Nitro cold brew
Cold brew infused with nitrogen (N₂) under pressure and served on tap, producing creamy texture and fine foam comparable to a stout. High caffeine content (160-200mg/330ml). No sugar or milk needed.
Background & Context
Nitro cold brew is cold brew coffee infused with nitrogen gas and served on draft — the same technology used for draught Guinness stout. The nitrogen infusion creates a cascade of tiny bubbles (nitrogen is less soluble in liquid than CO₂, producing smaller, more stable bubbles) that give the coffee a velvety, creamy texture and a persistent foam head resembling Guinness.

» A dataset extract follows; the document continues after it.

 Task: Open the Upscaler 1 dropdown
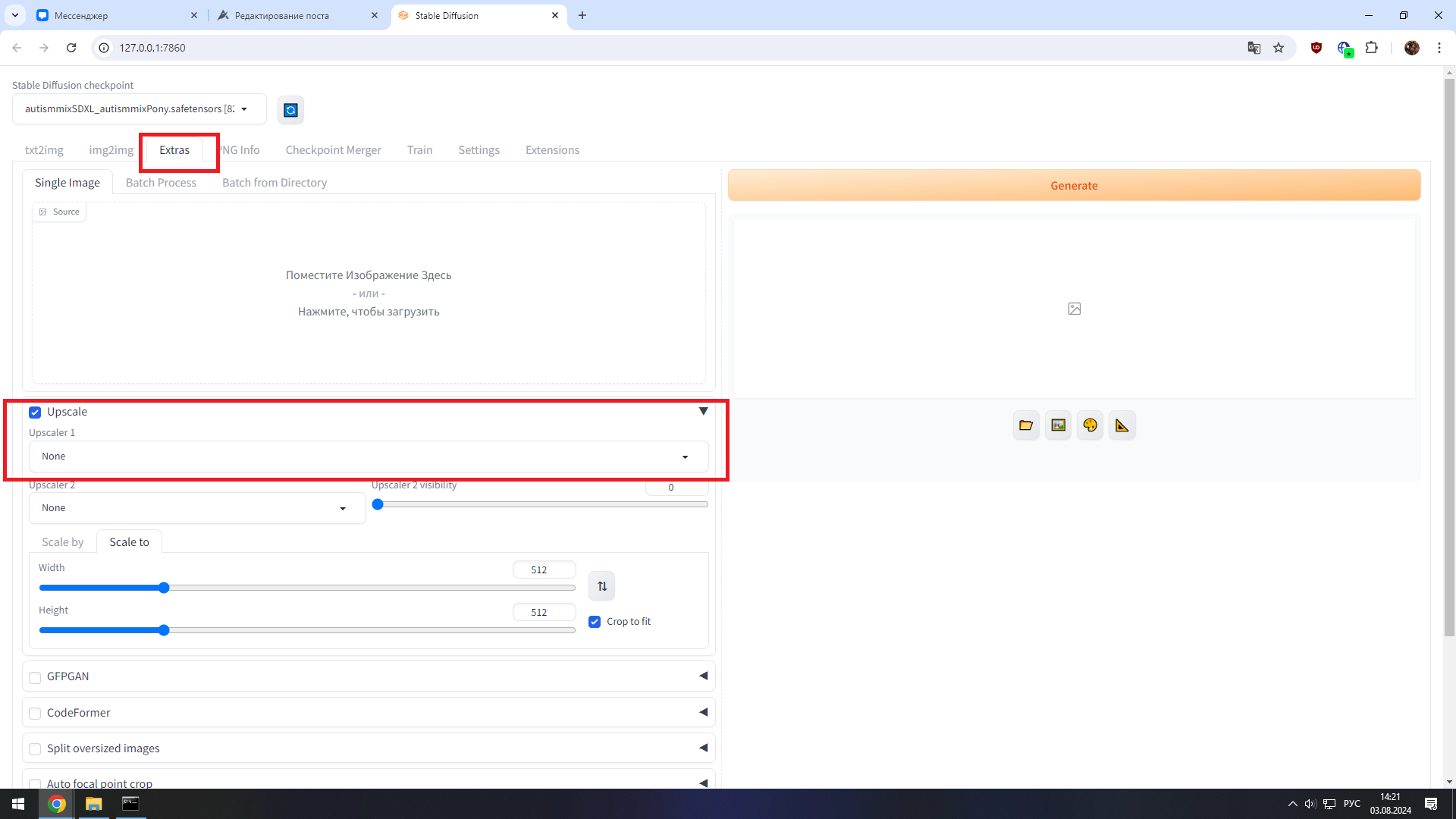[x=368, y=457]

Nitro cold brew was commercialised at scale by Stumptown Coffee Roasters (Portland) in 2013 — one of the first US roasters to serve it on tap — and was popularised nationally when Starbucks introduced a canned and draft nitro cold brew line in 2016–2018. The nitrogen infusion suppresses perception of bitterness and amplifies sweetness: the same cold brew concentrate tastes sweeter and creamier on nitro than poured still, without adding any milk or sugar.
Practical Use
For café operators, nitro cold brew requires a keg and draft system infrastructure (nitrogen tank, regulator, stout faucet) — an upfront equipment investment of €500–2,000 that is offset by high margins (nitro cold brew typically retails at €5–7 per 250ml serve) and strong repeat customer demand from health-conscious customers seeking non-dairy, low-calorie indulgence. Operational considerations: cold brew concentrate should be brewed to 1:4 coffee-to-water ratio (higher than still cold brew) to compensate for the dilution effect of nitrogen infusion; the keg should be kept at 4°C and served within 5–7 days of kegging for optimal freshness. For home nitro, small countertop whip cream charger systems (ISI Twist, iSi Gourmet Whip) using N₂O (nitrous oxide — a less precise substitute for pure nitrogen) can approximate the effect at lower cost.
Related Terms
Related terms: Cold brew, Espresso tonic, Caffeine, Body.